Genetics For Exercise & Nutrition
How Your Test Results Are Used
Genetic testing to guide decision making around an overall healthier lifestyle, sports and training programs is relatively new. We here at Genetic Fitness Matrix, Inc. aims to inform the client about the many benefits of genetic testing to include how this cutting edge technology is changing the health, wellness and fitness industry, rather rapidly.
We Need Your Informed Consent
It is generally recommended that informed consent of the person being tested be documented before engaging in genetic testing. This is typically obtained by having you fill out our health questionnaire, and sign the consent form.
During your initial consultation with us, you will have the opportunity to ask questions and get the information you need as you embark on this excited scientific journey to better health and a better quality of life.
Currently the majority of states require a physician order for a laboratory test. A small number of states support limited consumer ordering called, “direct access testing.” Labs that offer consumer-centric services often work with an independent network of physicians that assist with test ordering, which is what we do at Apollos.
Reputable companies will follow the recommendations of the American Society of Clinical Laboratory Science (ASCLS, 2012)
Endurance vs. Power
Most genetic tests involving exercise include variants associated with determining endurance, mixed, or power athletic types. In Webborn’s 2015 review, the most commonly tested genetic variant was ACTN3 R577X, which is associated with fast twitch muscle fiber type.
Current studies suggest that you cannot use one variant alone to identify performance type, it is more accurate when multiple variants are used (Ahmetov, 2015), so this is something to assess in the report and determine if the genetic test, plus observation of your clients endurance and power, are sufficient to make recommendations.
If so, some suggestions include tailoring training programs based on the test results to appropriately increase anaerobic capacity or strength, and to modify loads, intensity, and repetitions to better fit the athletes endurance/power strengths and capabilities (Kambouris, 2012).
It has been suggested by Kambouris in his 2012 review that this type of information could be beneficial in determining a position on the field, or if an athlete is undecided, a sport to pursue.
Test results may address pre-disposition to overuse injuries, such as Achilles tendinopathy or ACL tear. For example, the genetic variant rs1800012 in the COL1A1 gene is associated with Achilles tendon issues.

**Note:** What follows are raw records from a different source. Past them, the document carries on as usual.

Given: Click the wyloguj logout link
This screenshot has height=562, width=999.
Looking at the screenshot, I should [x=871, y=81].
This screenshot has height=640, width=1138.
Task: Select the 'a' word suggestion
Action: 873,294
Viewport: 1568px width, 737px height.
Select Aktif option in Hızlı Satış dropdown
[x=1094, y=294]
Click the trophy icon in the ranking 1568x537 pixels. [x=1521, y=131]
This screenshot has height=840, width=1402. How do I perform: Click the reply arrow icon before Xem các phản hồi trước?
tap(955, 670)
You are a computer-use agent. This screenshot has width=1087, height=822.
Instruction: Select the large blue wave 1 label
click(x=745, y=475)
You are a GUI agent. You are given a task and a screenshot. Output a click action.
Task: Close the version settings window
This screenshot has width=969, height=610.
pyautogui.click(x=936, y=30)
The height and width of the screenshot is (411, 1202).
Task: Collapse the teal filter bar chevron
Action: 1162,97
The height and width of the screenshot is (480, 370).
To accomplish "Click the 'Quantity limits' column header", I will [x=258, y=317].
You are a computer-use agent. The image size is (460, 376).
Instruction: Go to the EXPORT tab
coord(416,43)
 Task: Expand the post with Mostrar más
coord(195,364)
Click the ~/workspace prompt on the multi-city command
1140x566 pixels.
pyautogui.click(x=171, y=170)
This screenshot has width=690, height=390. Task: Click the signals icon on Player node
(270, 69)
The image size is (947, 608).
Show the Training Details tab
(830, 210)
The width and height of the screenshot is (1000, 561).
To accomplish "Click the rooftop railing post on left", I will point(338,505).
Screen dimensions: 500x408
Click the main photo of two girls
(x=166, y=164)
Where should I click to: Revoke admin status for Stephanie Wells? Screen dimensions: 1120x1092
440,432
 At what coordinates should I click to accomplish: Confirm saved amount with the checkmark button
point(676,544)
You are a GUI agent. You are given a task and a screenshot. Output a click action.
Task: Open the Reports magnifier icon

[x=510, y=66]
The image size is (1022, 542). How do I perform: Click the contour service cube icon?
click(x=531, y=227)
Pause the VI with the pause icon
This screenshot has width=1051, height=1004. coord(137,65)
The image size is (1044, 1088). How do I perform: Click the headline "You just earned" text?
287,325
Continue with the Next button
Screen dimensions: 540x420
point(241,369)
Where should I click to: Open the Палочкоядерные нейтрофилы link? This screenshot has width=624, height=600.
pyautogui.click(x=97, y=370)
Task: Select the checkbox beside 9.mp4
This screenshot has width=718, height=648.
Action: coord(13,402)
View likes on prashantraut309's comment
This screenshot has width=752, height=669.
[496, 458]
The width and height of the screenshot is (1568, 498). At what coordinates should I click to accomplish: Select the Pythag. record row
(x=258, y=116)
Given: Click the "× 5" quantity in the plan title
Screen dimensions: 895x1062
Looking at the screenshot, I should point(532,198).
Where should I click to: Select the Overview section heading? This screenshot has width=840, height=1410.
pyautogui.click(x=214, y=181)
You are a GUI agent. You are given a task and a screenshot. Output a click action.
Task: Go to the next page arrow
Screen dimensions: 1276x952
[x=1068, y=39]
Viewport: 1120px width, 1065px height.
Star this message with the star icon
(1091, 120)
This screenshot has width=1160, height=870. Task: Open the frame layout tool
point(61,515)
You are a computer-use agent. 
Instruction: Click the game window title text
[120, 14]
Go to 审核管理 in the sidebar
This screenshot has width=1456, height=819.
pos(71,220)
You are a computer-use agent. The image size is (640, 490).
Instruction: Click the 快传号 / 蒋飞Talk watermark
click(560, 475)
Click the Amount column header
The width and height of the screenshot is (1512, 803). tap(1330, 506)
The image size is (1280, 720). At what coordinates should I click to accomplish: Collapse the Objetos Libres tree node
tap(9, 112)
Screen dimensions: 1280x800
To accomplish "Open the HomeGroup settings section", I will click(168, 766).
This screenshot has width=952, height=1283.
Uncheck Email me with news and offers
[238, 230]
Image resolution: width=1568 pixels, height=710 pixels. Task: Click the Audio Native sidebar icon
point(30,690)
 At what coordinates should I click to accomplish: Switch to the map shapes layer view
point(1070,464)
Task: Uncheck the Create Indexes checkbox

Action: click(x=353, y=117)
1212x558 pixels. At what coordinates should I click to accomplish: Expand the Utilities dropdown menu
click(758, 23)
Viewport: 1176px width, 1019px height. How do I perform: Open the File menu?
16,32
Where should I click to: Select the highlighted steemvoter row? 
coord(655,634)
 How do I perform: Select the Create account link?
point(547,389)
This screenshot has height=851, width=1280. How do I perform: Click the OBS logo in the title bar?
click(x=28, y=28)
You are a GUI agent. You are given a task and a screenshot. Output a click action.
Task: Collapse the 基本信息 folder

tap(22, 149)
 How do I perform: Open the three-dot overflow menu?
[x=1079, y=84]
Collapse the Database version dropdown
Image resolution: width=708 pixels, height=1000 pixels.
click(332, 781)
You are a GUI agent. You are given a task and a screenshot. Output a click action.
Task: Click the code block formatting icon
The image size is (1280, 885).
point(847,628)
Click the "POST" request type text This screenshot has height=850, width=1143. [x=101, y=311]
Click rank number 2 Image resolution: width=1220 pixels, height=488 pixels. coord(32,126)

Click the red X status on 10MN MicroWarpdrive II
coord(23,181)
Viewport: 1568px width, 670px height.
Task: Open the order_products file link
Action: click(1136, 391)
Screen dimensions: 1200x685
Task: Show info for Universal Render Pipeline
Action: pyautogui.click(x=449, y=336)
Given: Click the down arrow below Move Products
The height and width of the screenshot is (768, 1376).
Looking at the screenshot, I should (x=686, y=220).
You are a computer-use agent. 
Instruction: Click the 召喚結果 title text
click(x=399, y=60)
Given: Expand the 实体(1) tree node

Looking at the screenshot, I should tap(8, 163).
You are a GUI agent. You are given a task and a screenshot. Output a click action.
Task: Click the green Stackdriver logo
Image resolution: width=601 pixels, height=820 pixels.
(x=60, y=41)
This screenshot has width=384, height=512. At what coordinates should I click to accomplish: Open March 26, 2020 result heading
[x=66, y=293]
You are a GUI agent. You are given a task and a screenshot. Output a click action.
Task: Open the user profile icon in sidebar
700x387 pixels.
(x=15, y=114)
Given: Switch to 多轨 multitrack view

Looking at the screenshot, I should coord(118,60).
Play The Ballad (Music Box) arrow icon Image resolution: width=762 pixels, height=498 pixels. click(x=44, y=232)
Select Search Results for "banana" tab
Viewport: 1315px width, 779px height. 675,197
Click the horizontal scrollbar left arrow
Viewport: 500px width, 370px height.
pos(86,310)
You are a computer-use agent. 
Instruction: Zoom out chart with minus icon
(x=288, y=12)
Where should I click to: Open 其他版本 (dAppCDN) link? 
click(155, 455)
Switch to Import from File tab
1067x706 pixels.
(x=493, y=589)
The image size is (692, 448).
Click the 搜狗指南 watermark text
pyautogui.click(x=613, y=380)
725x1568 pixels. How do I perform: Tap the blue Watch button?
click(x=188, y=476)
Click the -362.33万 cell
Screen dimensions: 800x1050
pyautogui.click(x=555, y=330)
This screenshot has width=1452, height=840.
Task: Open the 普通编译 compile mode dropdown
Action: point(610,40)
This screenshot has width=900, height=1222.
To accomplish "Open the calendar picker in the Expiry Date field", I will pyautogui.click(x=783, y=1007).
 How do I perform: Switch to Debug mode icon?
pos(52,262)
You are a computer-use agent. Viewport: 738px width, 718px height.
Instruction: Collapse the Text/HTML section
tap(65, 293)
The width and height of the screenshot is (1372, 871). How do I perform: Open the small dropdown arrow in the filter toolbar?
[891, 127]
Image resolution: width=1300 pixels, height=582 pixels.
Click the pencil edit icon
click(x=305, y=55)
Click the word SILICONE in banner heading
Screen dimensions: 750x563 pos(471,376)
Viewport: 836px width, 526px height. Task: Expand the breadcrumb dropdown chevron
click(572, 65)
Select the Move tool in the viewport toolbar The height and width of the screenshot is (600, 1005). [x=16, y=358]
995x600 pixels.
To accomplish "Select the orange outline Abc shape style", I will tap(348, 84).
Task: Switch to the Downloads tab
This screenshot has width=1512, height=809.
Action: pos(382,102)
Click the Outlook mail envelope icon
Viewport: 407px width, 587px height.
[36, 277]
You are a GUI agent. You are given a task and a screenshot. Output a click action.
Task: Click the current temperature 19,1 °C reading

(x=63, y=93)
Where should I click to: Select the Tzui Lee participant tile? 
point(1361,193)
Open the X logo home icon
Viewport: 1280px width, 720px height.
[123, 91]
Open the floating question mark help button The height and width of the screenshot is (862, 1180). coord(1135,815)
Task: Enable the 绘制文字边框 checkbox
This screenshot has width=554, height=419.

There have been two recommendations on how to approach managing injury pre-disposition. Training programs to strengthen and protect the anatomy at risk, and education of the athlete on signs and symptoms of injury that shouldn’t be ignored (Kambouris, 2012).
A recent meta-analysis reviewing clinical trials of neuromuscular training programs promoted by the FIFA Medical and Research Centre (F-MARC) was able to conclude that F-MARC programs that target muscle strength, body kinesthetic awareness, and neuromuscular control reduced injury rates in soccer players, including Achilles tendon problems and ACL tears, by 20-50% (Attar, 2015).
A similar program may be considered for someone with a genetic pre-disposition to Achilles and/or ACL tears. Education and awareness have also been suggested. Kambouris (2012) and colleagues recommend that athletes with the COL1A1 variant be educated about tendon injury and to pay attention to minor aches and pains rather than ignore them, to massage the calf after intense activity, and to stay on top of checking tendons for pain, strains, or unusual findings.
Exercise & Nutrition
Genetic research into exercise and nutrition is a robust field that is growing rapidly over time. Searching the terms “genetic” and “exercise” and “nutrition” in PubMed, the US National Library of Medicine search engine (http://www.ncbi.nlm.nih.gov/pubmed as accessed on Oct 30, 2015) reveals over 6,000 studies for genetics and exercise, and 14,000 for genetics and nutrition.
It is not possible to review all of the variants that these companies test for, but a few are reviewed below.
Genetic data can be interpreted for a variety of nutritional implications including vitamin levels, iron absorption, lipid processing, and glucose metabolism (Hindorff, 2015). For example, individuals with two copies of the genetic variant rs1800562 in the HFE gene are at high risk for iron overload (hemochromatosis) that can result in fatigue and a variety of other symptoms that can ultimately lead to organ failure (Seckington, 2015).
Iron supplementation in athletes who have hemochromatosis can make their condition worse and should be avoided (Kambouris, 2012).
Another example is rs2282679 in the VDR gene. This variant is associated with reduced levels of vitamin D and low bone mineral density (Wang, 2010). Knowing that an athlete has this variant may lead to increased screening for vitamin D deficiency, bone density issues, and allow for more personalized nutritional guidance.